* _Required work_
Tally how many lines of these entries hold the string "dimensions". Return the number alone.

[Collected data entries]
[Start of Attachment]
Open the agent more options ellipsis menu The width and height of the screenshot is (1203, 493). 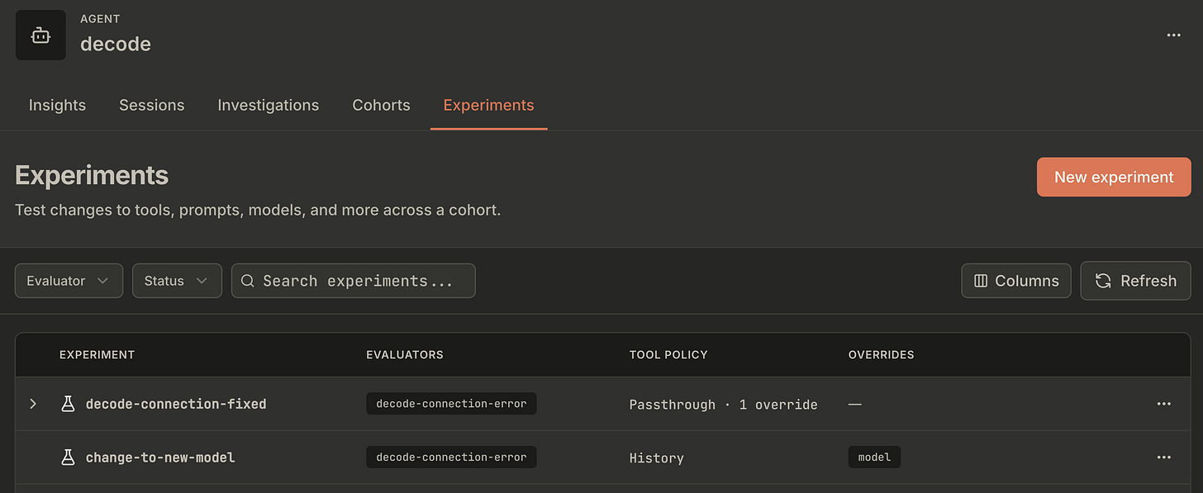tap(1173, 36)
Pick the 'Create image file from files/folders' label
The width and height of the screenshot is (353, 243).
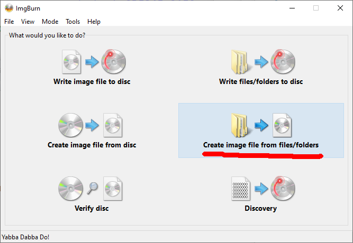click(x=260, y=145)
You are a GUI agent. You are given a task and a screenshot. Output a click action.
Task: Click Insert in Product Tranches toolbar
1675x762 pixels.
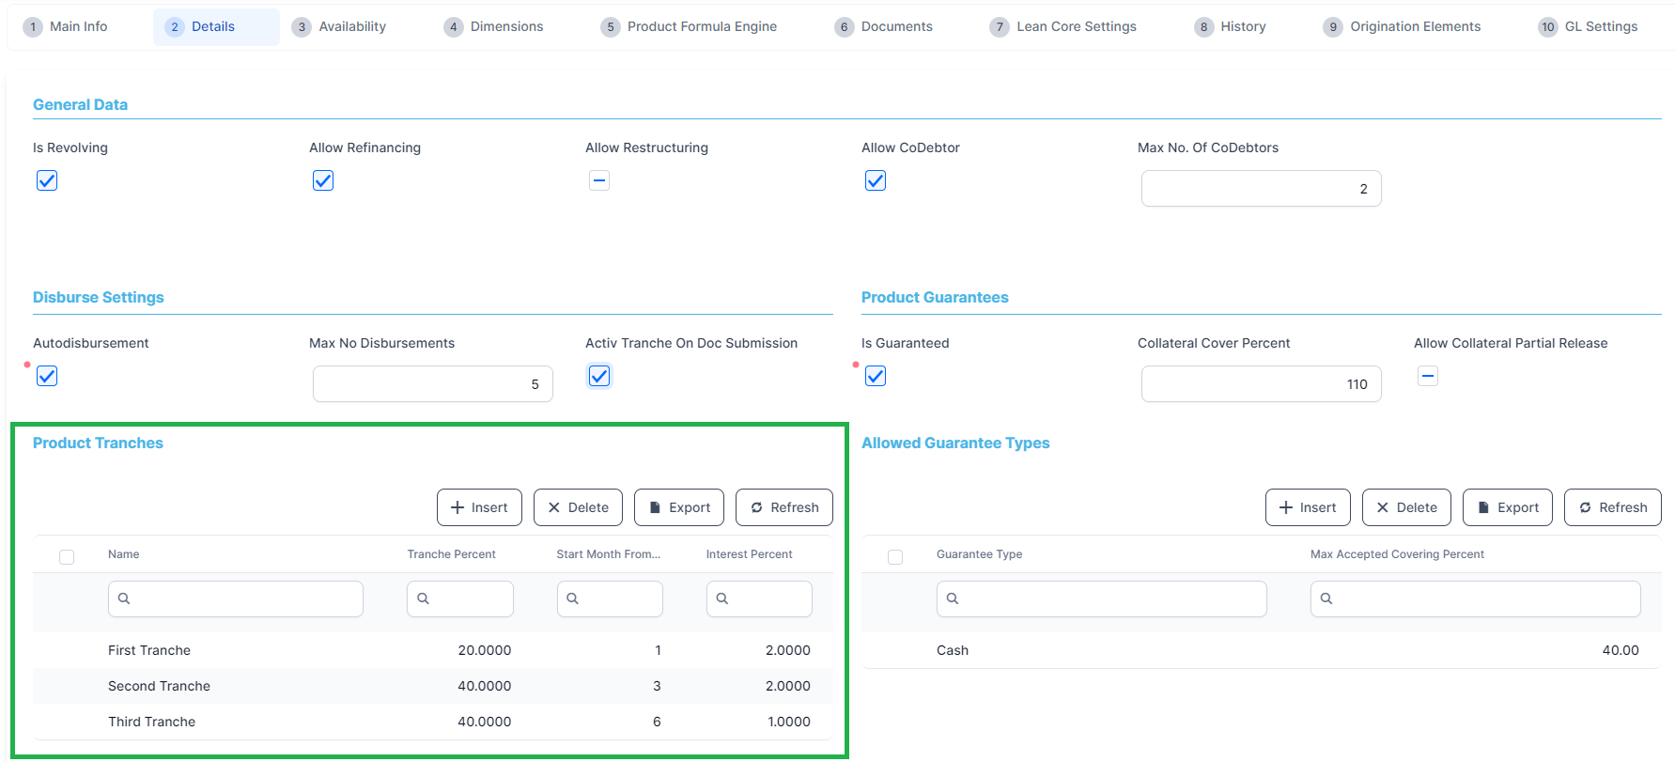coord(479,507)
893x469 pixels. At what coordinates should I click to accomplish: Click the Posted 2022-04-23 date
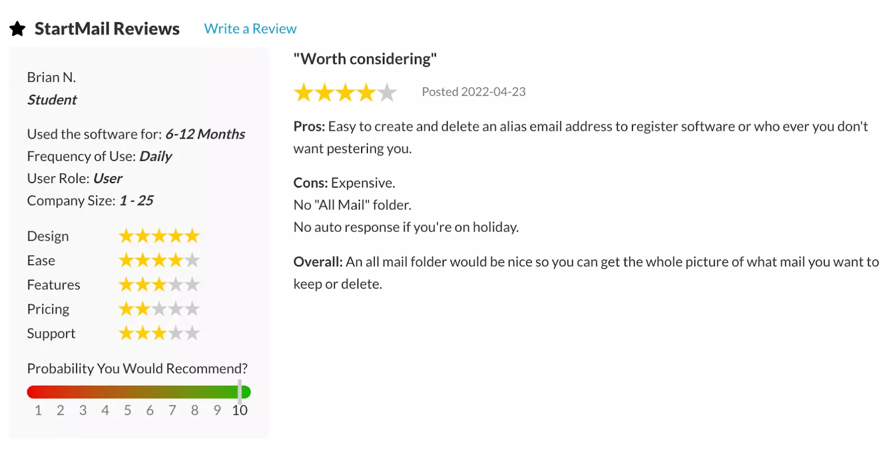coord(473,92)
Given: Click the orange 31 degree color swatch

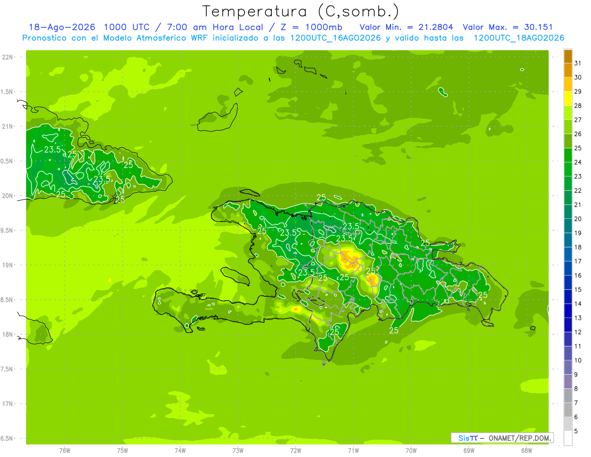Looking at the screenshot, I should click(568, 57).
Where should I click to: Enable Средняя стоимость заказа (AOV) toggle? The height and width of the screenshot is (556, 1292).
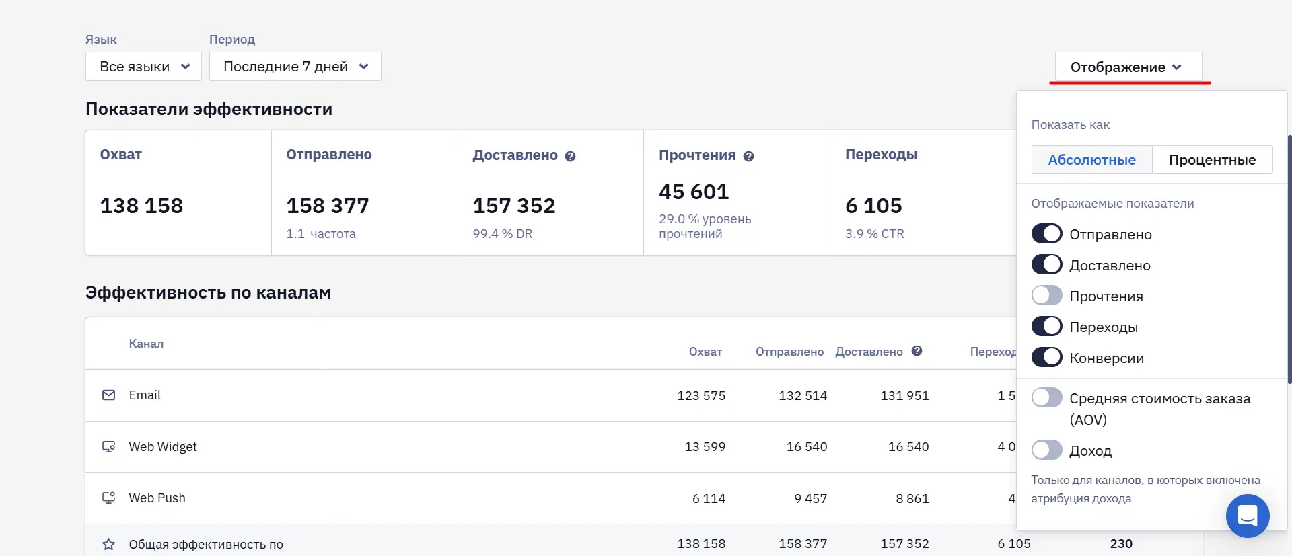(1047, 398)
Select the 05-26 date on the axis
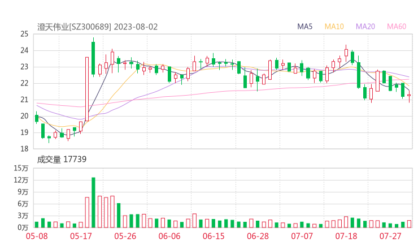The width and height of the screenshot is (418, 249). pos(125,235)
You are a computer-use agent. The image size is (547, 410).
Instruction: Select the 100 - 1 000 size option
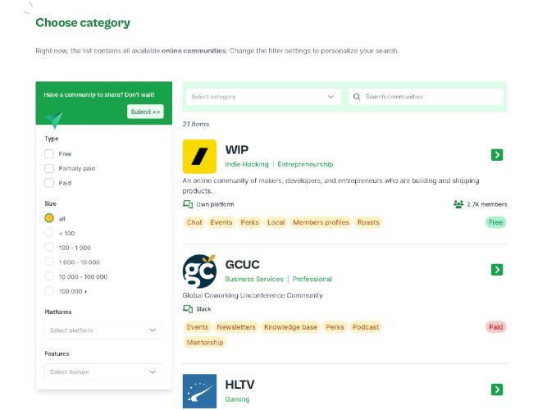(x=49, y=248)
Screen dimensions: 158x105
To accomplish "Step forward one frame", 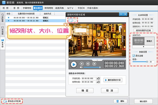I will [94, 64].
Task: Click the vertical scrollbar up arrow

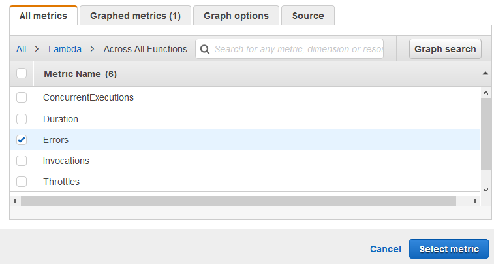Action: [486, 93]
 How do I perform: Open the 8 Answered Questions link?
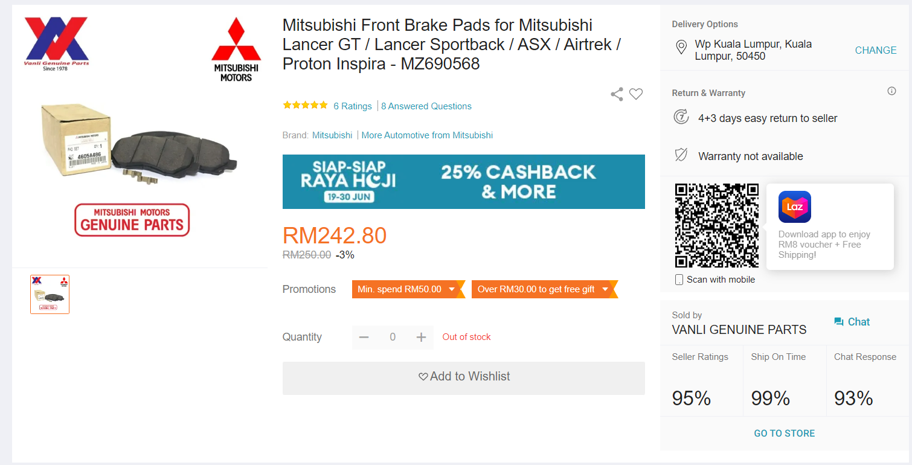(426, 106)
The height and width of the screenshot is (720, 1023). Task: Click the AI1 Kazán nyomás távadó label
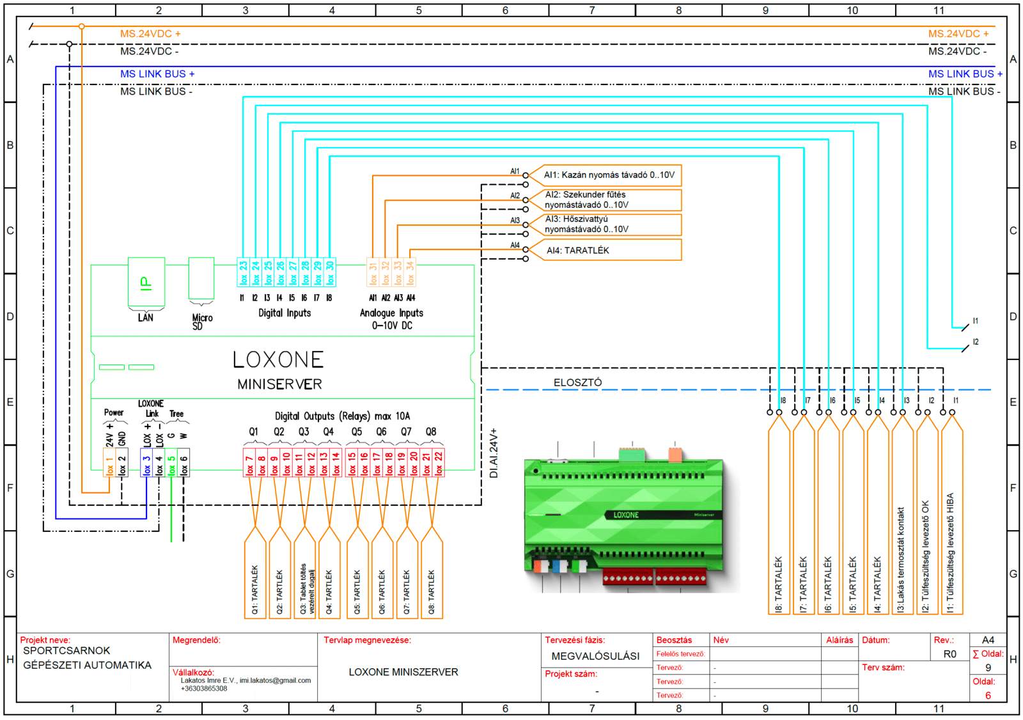(x=609, y=175)
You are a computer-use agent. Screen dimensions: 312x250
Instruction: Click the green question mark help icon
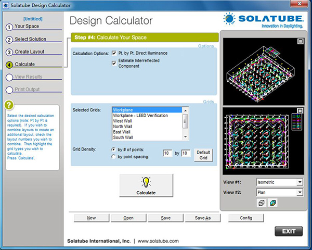pyautogui.click(x=9, y=105)
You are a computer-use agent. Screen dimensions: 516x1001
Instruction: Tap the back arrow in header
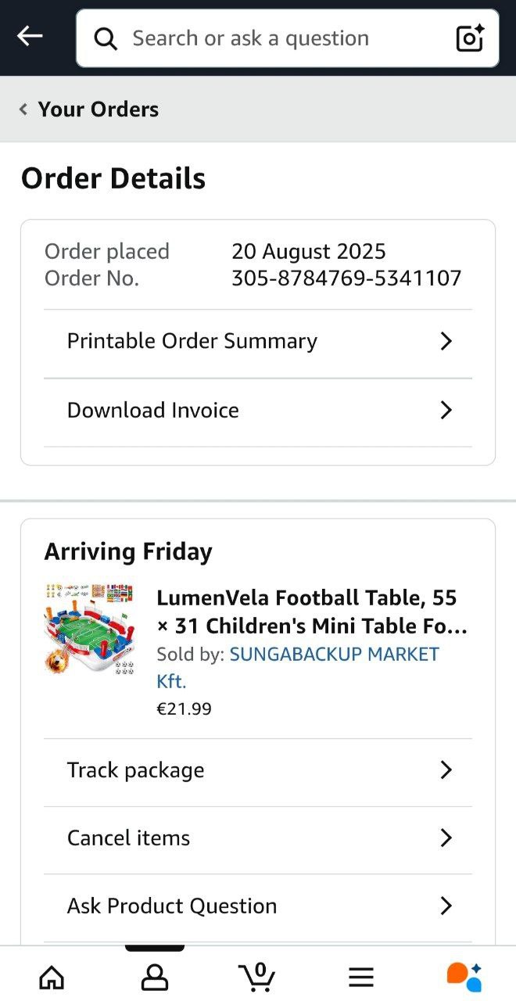(30, 37)
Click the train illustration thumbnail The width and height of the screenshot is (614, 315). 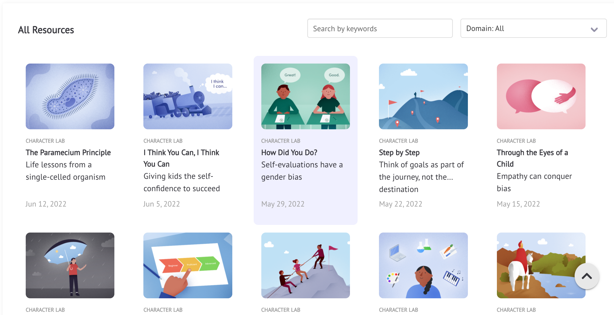tap(188, 96)
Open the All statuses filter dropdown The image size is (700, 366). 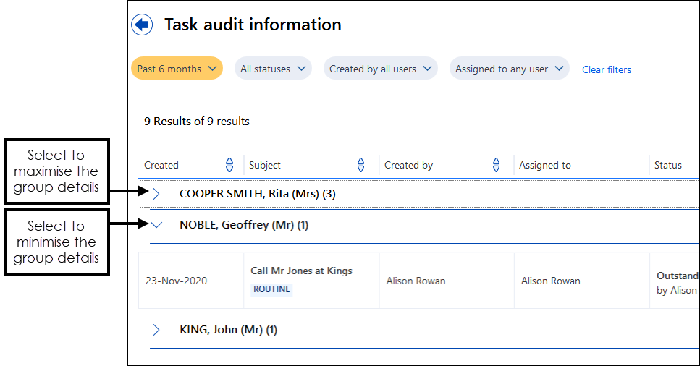[x=273, y=69]
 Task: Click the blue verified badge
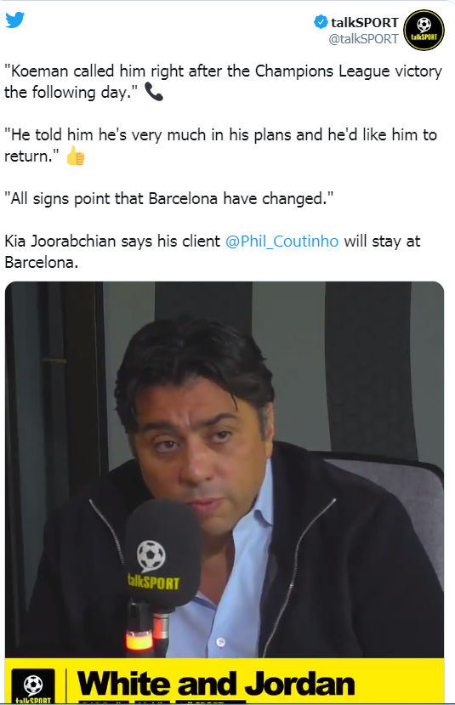321,21

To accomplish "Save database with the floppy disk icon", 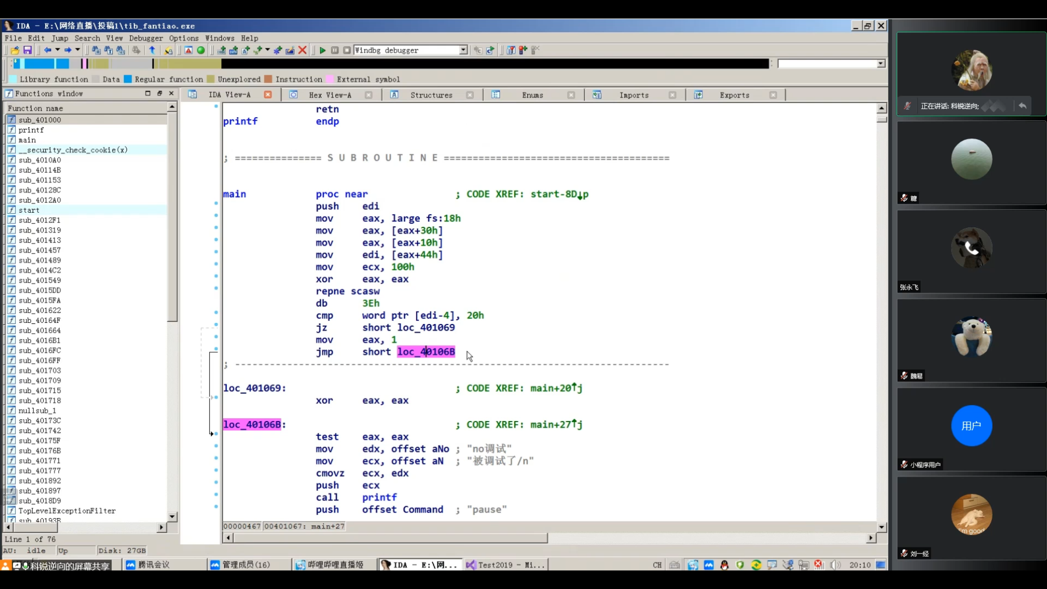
[End of Attachment]
* _Task result_
3